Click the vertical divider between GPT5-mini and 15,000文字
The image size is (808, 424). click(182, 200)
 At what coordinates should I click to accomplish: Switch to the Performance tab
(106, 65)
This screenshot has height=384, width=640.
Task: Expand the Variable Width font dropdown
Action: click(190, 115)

--

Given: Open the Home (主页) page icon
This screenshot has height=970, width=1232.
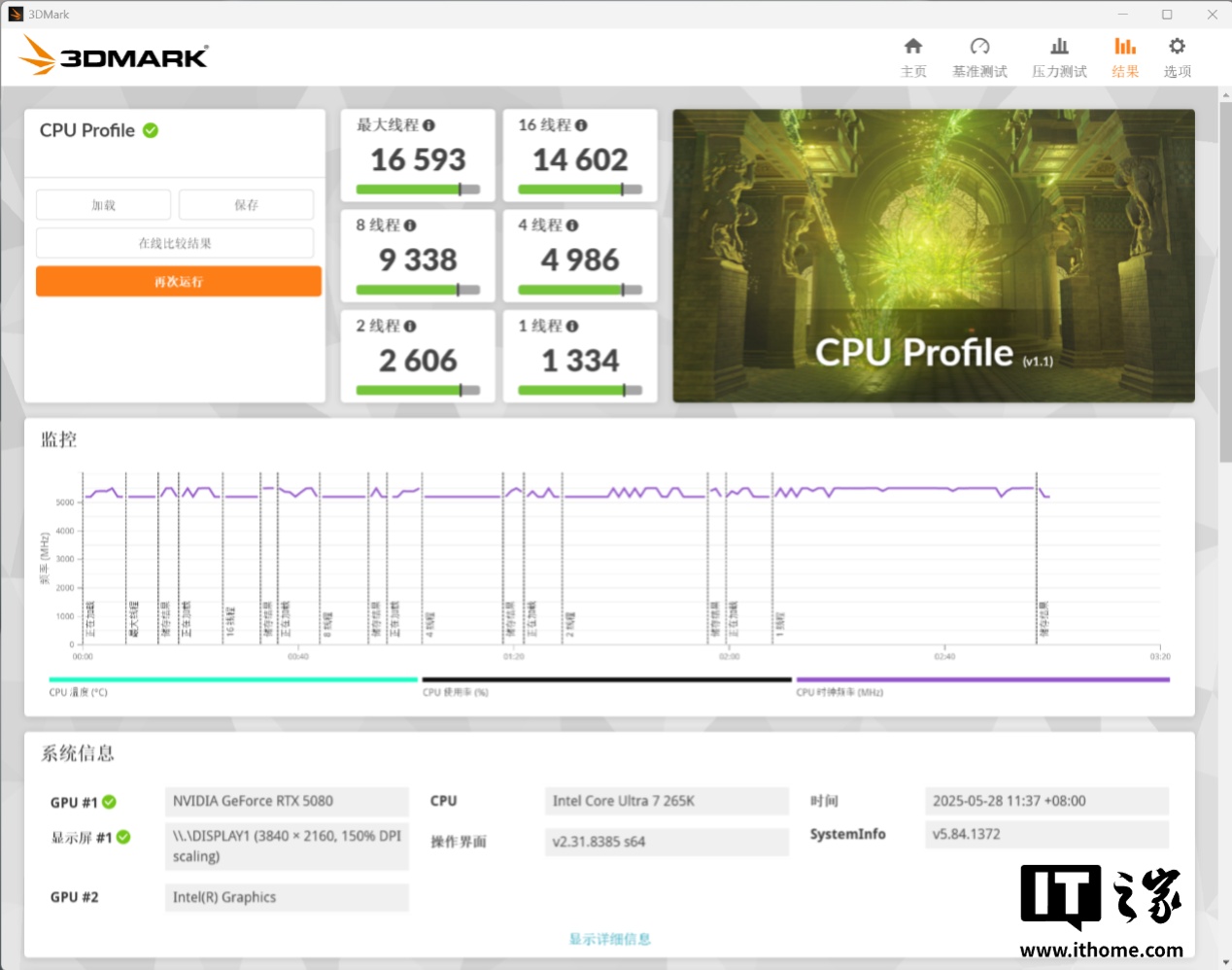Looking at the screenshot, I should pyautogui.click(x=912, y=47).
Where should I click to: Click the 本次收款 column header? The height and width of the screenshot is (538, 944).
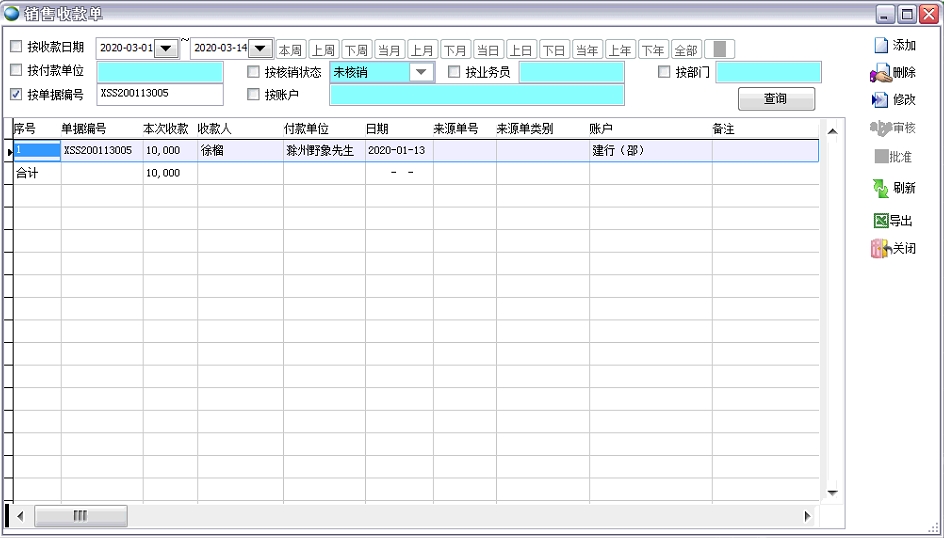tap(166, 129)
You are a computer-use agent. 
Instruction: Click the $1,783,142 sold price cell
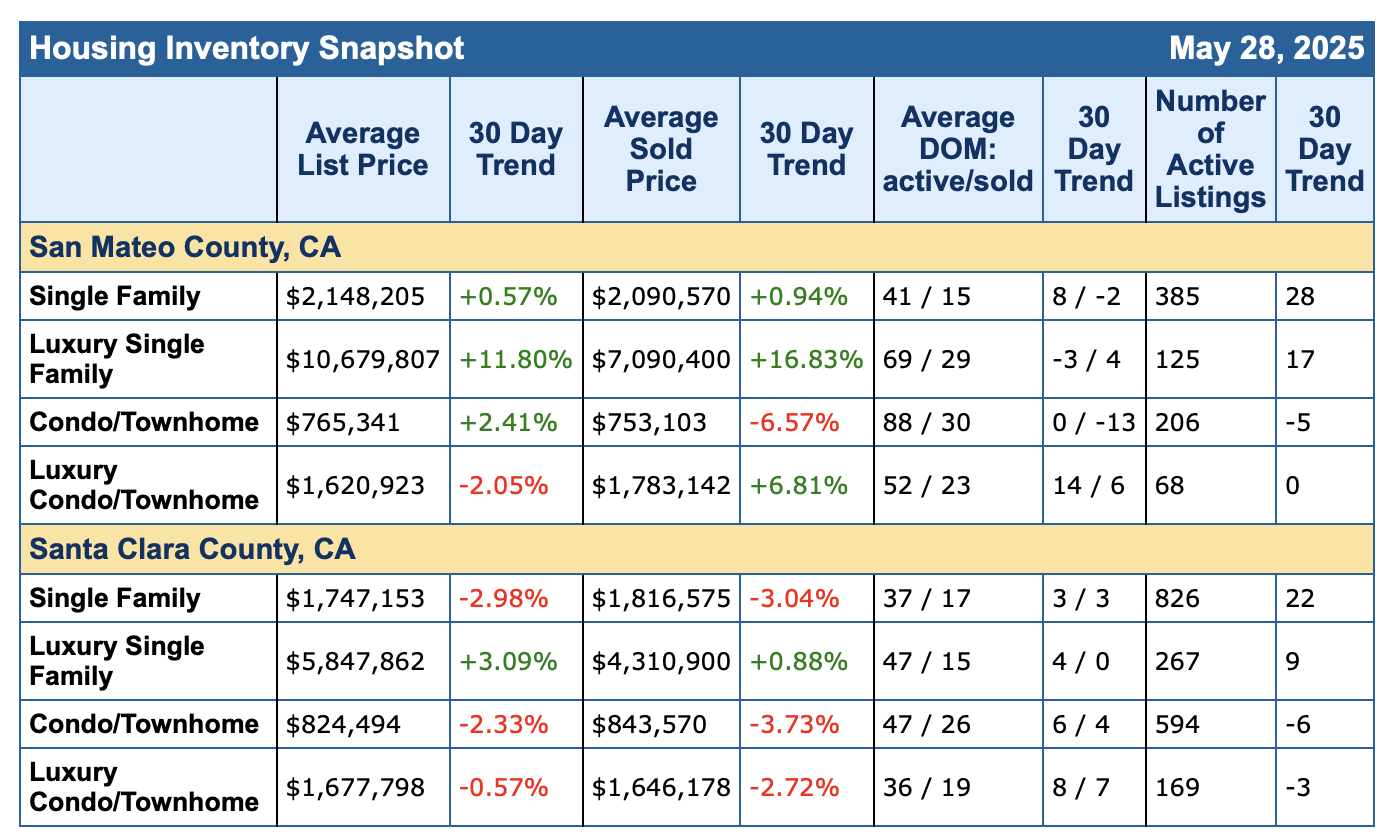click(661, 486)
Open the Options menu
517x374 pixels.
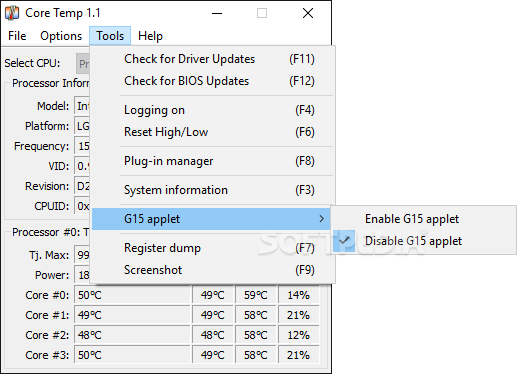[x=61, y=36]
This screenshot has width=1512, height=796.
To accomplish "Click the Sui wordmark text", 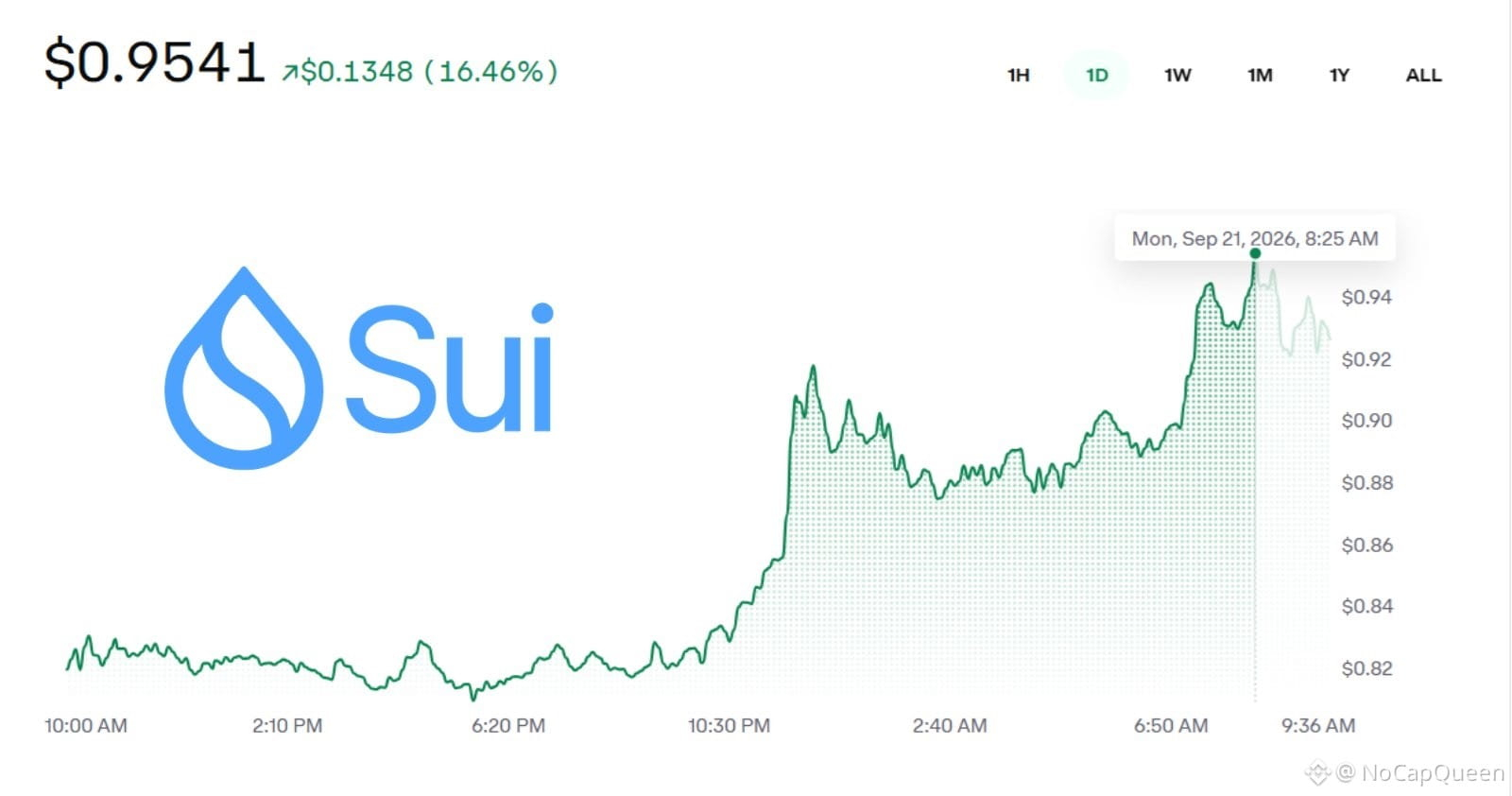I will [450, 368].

**ACTION ITEM**
Give only the count of lines in the data that include the string "Open".

**ANSWER TO THE EXERCISE**
2